Sony's Gaming Biz Coming to America
Jan 27, 2016 9:44 AM PT
Sony on Tuesday announced plans to merge its PlayStation operations in a new company to be headquartered in the U.S. Sony Interactive Entertainment will open for business on April 1, starting with US$2 million in operating capital.
The new California-based firm will merge the operations of Japan-based Sony Network Entertainment International and Sony Computer Entertainment.
SNEI handles the PlayStation Network for online games, the PlayStation Store digital distribution platform, the PlayStation Plus game subscription service, the PlayStation Now streaming games service, the PlayStation Vue cloud-based TV service, the PlayStation Music music-streaming service, and the PlayStation Video video-on-demand service.
SCE manages PlayStation's hardware division and Sony's World Wide Studios, as well as game approval and third-party relations.
By merging the two entities into SIE, Sony is giving its PlayStation business more strength and focus, noted Andrew House, global CEO of SCE.
SIE will push toward maximum corporate value by "coordinating global business operations across San Mateo, Tokyo and London, by leveraging local expertise," he said.
Long Time Coming
The reshuffling makes sense and has been a long time coming, said Christine Arrington, senior analyst of games at IHS.
"Having the network, hardware and content units in separate businesses made sense when the console was a distinct unit on its own," she told the E-Commerce Times. "Now that connectivity is one of the main features of the console, it doesn't make sense for those businesses to be separate."
A lot has changed since SCE's founding in 1993, the year before the original PlayStation was launched. Back then, there was no PlayStation Network or PlayStation Now or any of the other system-selling services that flesh out the PlayStation ecosystem.

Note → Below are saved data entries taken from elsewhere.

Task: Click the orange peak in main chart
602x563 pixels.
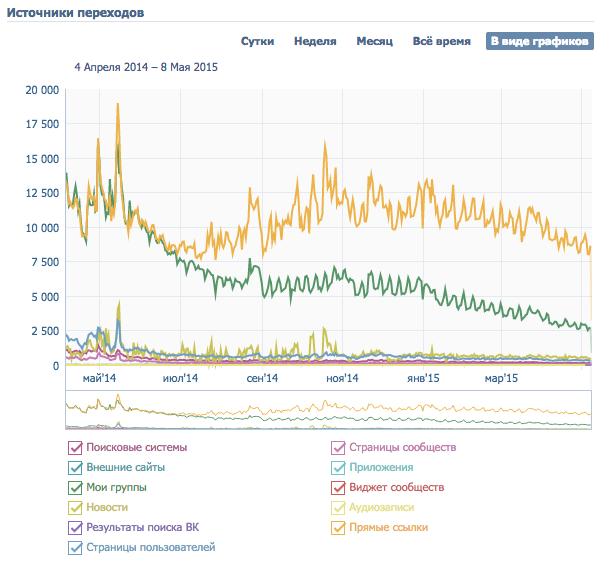Action: 118,105
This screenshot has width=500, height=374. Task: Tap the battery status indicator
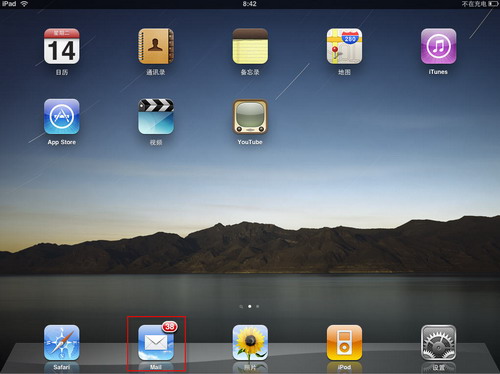[493, 4]
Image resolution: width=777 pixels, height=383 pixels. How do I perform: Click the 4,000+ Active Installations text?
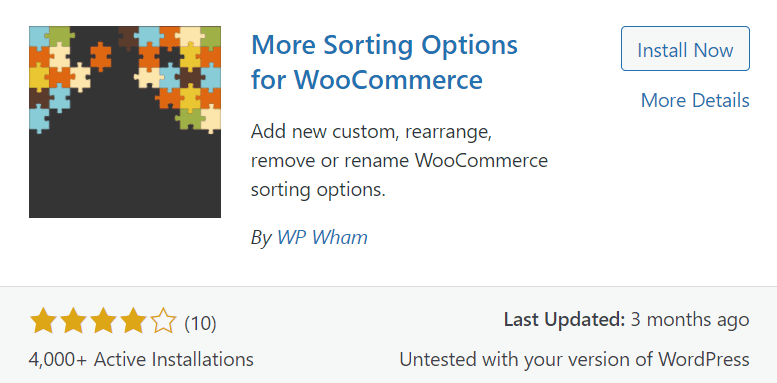click(x=141, y=359)
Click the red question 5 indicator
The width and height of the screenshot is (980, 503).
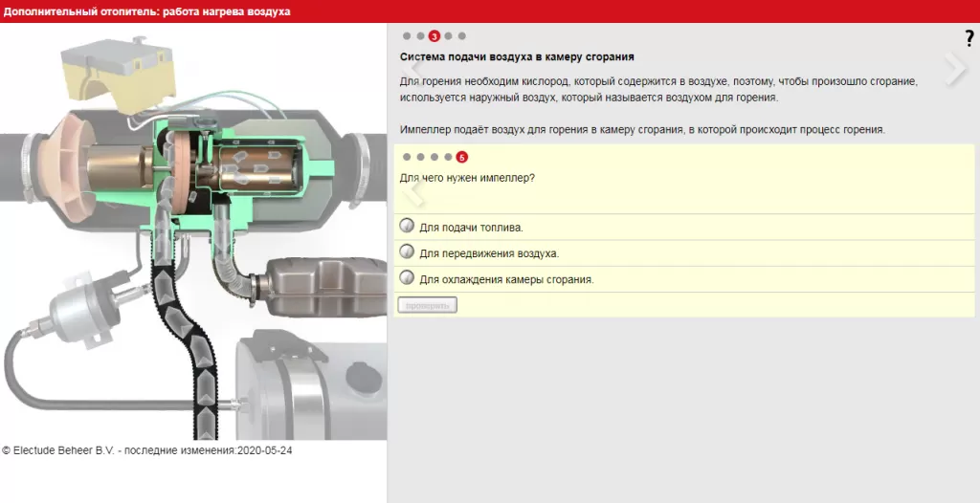point(462,157)
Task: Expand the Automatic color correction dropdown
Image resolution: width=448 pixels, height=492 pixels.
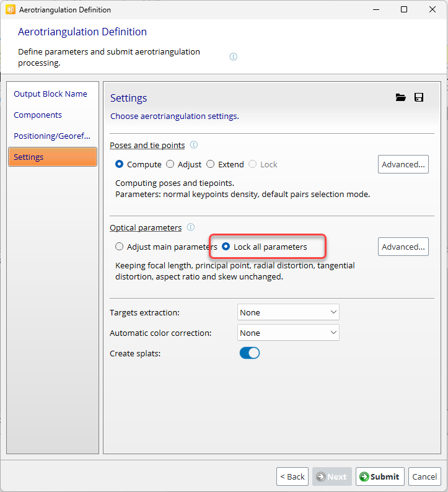Action: coord(288,333)
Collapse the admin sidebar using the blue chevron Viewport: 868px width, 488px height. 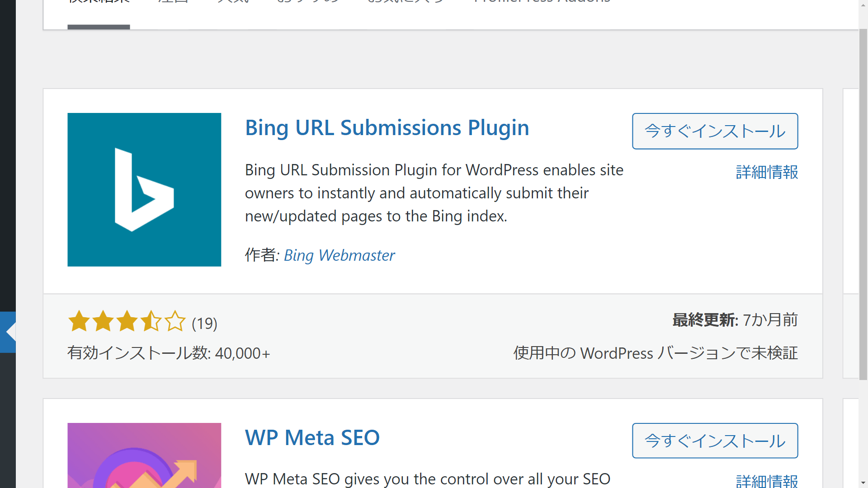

"The console is the hub for the end goal of making the PlayStation brand an entertainment platform across multiple access points and devices," Arrington pointed out, "so being able to develop strategy, products and execute jointly has the potential to make this new entity much more agile."
Welcome to the Neighborhood
For many gamers, PlayStation hardware is the gateway to Japan's beloved role-playing games. While JRPGs are considered niche in the U.S., moving PlayStation's headquarters to the States could be received poorly by gamers in both countries, suggested Rob Enderle, principal analyst for the Enderle Group.
"On the negative side, this is a Japanese company, and Japan is massively nationalistic. Moving leadership out of Japan could be seen as abandoning the country -- putting the business the firm has there at high risk," he told the E-Commerce Times. "They could end up taking a massive sales hit, and in Japan, this could open the door for a Nintendo revival."
Sony may have to battle some negative reaction over moving PlayStation to the U.S., but the company's financial struggles are ongoing. Despite besting Microsoft during the current console generation, Sony needs to drum up its revenues.
"The US appears to have more influence on Asia than the other way around," Enderle acknowledged. "A widely dispersed company bridging two very different cultures tends to be dysfunctional, so combining the units should improve agility and effectiveness."
In coming to the U.S., Sony has put itself on better footing to compete with Microsoft's Xbox division, and it is putting itself closer to a company from which it could learn a good deal.
The company "you'd likely want to emulate is Apple," said Enderle, "and you can do that better by being in closer proximity than remote."